Its not really the extra time in school I'm worried about- I can do that. Its how expensive grad school is. I just don't want to be stuck paying outrageous student loan payments for the next 30 years. I guess I could work and save some money to go, while paying down my student loan load- is that how you did it? Or did you go straight from undergrad to grad?
misbishy
by on Jun. 22, 2013 at 1:35 AM
Yep

Quoting FL2AK:

I work in human services. Most of the jobs that you will get with an undergraduate degree are entry level case manager positions or assistant positions. I have a masters in counseling which opens up many more job opportunities and double the pay. It is well worth the extra two years of school and getting licensed.
Hottmomma607
by Trica on Jun. 22, 2013 at 1:41 AM

bump


FL2AK
by on Jun. 22, 2013 at 1:41 AM
I started in the field before I started my bachelors, but I came from the medical field and many years of volunteer experience with people who have disabilities. I started as an assistant and worked while completing my degree. My work paid for my masters and promoted me after I earned a bachelors degree. I then tested for licensure. What kind of clients do you want to work with?


Quoting .Peaches.:

Quoting FL2AK:

I work in human services. Most of the jobs that you will get with an undergraduate degree are entry level case manager positions or assistant positions. I have a masters in counseling which opens up many more job opportunities and double the pay. It is well worth the extra two years of school and getting licensed.

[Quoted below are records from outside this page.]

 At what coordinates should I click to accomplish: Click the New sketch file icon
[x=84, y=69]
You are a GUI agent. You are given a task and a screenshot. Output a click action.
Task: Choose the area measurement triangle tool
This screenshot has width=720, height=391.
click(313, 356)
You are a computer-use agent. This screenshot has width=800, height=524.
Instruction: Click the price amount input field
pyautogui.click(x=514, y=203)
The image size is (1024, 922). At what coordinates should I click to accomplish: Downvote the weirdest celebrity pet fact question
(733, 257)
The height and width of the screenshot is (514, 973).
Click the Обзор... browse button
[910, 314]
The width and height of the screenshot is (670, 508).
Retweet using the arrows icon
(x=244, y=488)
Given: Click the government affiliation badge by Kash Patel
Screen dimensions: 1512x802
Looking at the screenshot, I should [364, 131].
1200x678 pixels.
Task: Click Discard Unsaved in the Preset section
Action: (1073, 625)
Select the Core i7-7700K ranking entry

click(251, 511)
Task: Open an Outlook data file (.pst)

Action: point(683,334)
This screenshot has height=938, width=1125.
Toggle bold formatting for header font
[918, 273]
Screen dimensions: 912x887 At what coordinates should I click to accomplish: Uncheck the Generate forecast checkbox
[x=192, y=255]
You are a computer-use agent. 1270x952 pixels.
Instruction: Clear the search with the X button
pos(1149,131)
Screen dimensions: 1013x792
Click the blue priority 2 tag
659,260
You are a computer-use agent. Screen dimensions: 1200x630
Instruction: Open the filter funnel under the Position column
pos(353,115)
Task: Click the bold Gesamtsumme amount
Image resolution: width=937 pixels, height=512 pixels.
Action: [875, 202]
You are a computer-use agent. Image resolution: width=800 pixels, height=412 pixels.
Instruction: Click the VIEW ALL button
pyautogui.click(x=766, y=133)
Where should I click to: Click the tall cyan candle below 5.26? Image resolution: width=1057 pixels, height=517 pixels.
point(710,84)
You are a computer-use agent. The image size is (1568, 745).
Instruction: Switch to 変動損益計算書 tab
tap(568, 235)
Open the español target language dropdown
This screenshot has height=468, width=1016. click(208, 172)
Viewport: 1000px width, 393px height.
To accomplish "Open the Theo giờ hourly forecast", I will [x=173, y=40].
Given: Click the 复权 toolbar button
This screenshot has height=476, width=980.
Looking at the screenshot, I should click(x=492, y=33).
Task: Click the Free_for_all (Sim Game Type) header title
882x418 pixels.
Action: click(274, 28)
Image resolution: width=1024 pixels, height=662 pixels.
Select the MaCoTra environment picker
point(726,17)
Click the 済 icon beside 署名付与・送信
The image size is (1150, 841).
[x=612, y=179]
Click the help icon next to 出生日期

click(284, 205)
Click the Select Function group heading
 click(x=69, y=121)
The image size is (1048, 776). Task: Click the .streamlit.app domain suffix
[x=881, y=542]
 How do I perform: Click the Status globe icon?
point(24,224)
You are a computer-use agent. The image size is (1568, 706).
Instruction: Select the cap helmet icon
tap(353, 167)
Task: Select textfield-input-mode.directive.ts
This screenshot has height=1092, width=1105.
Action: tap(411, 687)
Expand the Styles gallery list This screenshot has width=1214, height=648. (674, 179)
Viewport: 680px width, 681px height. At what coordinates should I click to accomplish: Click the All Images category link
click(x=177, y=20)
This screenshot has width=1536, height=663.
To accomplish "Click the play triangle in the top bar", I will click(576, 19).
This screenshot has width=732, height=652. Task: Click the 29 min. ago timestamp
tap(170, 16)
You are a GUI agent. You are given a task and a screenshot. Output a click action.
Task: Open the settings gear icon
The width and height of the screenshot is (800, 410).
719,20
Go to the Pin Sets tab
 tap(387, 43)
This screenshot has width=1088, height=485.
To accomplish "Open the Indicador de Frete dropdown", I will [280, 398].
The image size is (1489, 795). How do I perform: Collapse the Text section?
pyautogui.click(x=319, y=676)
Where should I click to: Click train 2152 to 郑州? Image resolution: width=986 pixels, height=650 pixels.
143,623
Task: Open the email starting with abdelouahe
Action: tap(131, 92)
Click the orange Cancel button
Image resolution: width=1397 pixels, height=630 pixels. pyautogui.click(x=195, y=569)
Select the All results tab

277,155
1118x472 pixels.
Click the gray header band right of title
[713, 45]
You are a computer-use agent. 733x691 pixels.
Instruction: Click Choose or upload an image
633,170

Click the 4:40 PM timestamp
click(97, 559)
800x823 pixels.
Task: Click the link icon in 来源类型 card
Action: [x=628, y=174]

Its not really the extra time in school I'm worried about- I can do that. Its how expensive grad school is. I just don't want to be stuck paying outrageous student loan payments for the next 30 years. I guess I could work and save some money to go, while paying down my student loan load- is that how you did it? Or did you go straight from undergrad to grad?

.Peaches.
by Complex Simplicty on Jun. 22, 2013 at 1:51 AM
Quoting FL2AK:

I started in the field before I started my bachelors, but I came from the medical field and many years of volunteer experience with people who have disabilities. I started as an assistant and worked while completing my degree. My work paid for my masters and promoted me after I earned a bachelors degree. I then tested for licensure. What kind of clients do you want to work with?


Quoting .Peaches.:

Quoting FL2AK:

I work in human services. Most of the jobs that you will get with an undergraduate degree are entry level case manager positions or assistant positions. I have a masters in counseling which opens up many more job opportunities and double the pay. It is well worth the extra two years of school and getting licensed.


Its not really the extra time in school I'm worried about- I can do that. Its how expensive grad school is. I just don't want to be stuck paying outrageous student loan payments for the next 30 years. I guess I could work and save some money to go, while paying down my student loan load- is that how you did it? Or did you go straight from undergrad to grad?

I really want to work with at-risk youth.